Sniper, financial analyst, food critic, pool hustler. When creating a stand-out heroine, the possibilities truly are endless. Furthermore, a heroine’s profession gives insight into her character, before she’s even been introduced on the page. Perhaps the author will turn that preconceived notion on its head at some point, but in doing so they only lend more insight. Maybe as a reader, we thought we had that kindergarten teacher pegged, but she really dreams of opening her own rock climbing gym. Or perhaps, like my character Roxy Cumberland in Chase Me, your heroine is unemployed and has been reduced to delivering singing telegrams.
Over the years, I’ve had the privilege of meeting (reading) some heroines who move within very specific circles and I’ve listed some below that stood out to me in particular.

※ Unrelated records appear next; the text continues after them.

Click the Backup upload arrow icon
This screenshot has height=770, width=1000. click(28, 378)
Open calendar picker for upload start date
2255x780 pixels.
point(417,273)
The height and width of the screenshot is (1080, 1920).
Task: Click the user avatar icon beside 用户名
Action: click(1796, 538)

Glassblower (Born in Fire by Nora Roberts): As with any of Nora Robert’s books, you walk away with an understanding of the professions she gives her characters—the process, the drawbacks, etc. and this book is no different. Another Nora book that stood out to me in this regard is Chasing Fire, where the heroine is a smoke jumper in Missoula, Montana. Such a kickass character with the kind of convictions and bravery necessary in such a profession.